I took a year off of college almost ten years ago, and one of the places I visited during that year was Mendocino, a magical town in Northern California. It is right next to the ocean and surrounded by old-growth forest.

My traveling buddy and I happened upon a tree-sit, and I say "happened upon" because that's literally what happened--one of the hippies in town asked us if we'd like to visit. We ended up living there, sitting in a tree 150 feet off the ground, for a month or so. It was not as difficult as is rumored, because we were able to come down every couple of days and even go into town once in awhile to get some sundries for the tree. In reality, it was a pretty nice existence.

I met a few of the passionate activists who were involved in trying to save this and other trees from being cut down. There was Osha, who lived in a trailer a mile away, who was trying to figure out how to put up sits in some of the other trees that were supposed to come down first. There was Currynt, the leader of the sit, who reused every little thing and walked everywhere. There was a man who delayed the loggers by a month or so because he wouldn't allow them to cross his land. There was even a woman who did topless demonstrations in front of loggers because they couldn't arrest her--physically grab her--because of her nudity. All these people weaved in and out of my existence during that month.

But I remember one day Osha introduced me to two men, maybe in their late twenties, wearing scruffy clothes but not homeless-looking, unlike so many of the hippies who lived outdoors in Mendocino. They were the type of guys you'd expect to have trail-building jobs and not be able to function in an office environment. "These are the guys who built the sit," said Osha, and I looked at them, impressed, but they didn't have much to say. In fact, they were socially awkward and disappeared after a half hour or so.

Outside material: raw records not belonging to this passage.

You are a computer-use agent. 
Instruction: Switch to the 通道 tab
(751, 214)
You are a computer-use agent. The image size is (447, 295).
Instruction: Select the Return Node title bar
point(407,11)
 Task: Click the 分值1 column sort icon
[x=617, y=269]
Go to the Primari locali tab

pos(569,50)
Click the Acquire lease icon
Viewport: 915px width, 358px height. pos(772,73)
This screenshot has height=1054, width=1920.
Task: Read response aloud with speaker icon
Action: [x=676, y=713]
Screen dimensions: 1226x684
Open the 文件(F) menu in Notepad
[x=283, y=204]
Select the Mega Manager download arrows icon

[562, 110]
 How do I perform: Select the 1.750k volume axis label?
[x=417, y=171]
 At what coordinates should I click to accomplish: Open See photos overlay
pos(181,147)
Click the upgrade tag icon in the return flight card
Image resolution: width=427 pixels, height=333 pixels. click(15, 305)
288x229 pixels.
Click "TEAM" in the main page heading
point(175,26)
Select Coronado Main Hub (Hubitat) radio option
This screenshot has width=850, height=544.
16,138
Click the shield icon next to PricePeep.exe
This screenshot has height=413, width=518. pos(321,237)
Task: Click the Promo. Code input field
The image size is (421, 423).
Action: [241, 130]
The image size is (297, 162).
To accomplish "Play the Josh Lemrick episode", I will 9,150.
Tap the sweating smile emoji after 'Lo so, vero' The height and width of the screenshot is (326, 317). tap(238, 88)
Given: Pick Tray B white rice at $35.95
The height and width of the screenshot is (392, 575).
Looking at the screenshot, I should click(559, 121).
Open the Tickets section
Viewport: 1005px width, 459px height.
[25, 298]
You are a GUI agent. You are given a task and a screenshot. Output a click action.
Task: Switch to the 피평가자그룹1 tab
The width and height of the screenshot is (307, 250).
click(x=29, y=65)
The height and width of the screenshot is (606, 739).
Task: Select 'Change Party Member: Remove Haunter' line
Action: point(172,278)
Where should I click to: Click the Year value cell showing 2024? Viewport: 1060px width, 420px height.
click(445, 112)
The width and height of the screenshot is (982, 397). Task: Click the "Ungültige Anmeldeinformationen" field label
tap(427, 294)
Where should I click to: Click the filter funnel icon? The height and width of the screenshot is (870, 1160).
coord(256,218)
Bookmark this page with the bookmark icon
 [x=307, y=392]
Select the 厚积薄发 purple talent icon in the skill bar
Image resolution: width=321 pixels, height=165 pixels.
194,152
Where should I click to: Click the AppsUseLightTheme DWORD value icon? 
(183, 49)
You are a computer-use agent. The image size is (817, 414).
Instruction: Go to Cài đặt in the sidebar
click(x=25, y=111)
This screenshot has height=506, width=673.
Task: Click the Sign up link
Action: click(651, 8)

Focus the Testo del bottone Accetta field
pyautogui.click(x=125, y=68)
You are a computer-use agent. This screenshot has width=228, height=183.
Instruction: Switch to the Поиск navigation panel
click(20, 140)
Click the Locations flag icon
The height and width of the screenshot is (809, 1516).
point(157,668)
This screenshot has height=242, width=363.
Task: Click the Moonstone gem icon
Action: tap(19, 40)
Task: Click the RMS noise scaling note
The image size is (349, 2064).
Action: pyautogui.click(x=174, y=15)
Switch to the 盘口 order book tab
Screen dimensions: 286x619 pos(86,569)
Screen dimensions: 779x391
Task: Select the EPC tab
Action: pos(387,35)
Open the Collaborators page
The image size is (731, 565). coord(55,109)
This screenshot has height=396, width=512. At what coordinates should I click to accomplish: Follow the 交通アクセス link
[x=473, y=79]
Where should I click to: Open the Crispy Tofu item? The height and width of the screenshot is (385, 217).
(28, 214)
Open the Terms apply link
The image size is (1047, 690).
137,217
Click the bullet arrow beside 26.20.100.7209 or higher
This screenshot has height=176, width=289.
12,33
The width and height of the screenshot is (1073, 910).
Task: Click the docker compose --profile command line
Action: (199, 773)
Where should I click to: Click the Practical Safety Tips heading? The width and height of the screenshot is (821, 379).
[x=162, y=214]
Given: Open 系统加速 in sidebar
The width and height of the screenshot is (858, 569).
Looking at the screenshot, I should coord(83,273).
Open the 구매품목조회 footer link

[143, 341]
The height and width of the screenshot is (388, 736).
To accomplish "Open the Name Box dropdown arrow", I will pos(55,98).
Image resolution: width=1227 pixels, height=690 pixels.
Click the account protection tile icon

Building a tree-sit is an incredibly difficult thing. The people in Mendocino did it without the foot spikes that go into the tree (as Lisa Simpson uses in the tree-sitting episode of the Simpsons). They did it by wrapping a rope around the trunk and inching their way up little by little. I watched Osha try and do this in a smaller tree and saw her face wrenched with pain after just ten or so feet. So these men got through 150 feet of this climbing. I'm sure they rested on branches in between, but still, they had the perseverance to go all that way up the tree, plus rig some giant boards to the tree, all with rope--no nails, so that people could live up there.

The most famous name in tree-sitting is Julia Butterfly, a woman who sat in a Redwood tree for two years without coming down. Her refusal to come down led to that tree and thousands around it to be saved, and to more mainstream awareness of deforestation. But before Julia, there had to be a couple of guys (or women) who trudged through the forest with boards, ropes and buckets to build the platform that would become her home.

The history of activism and positive world change is littered with these anonymous folks--people who aren't charming or good on camera--but who build things, cook things, mail things, and generally do unglamorous work.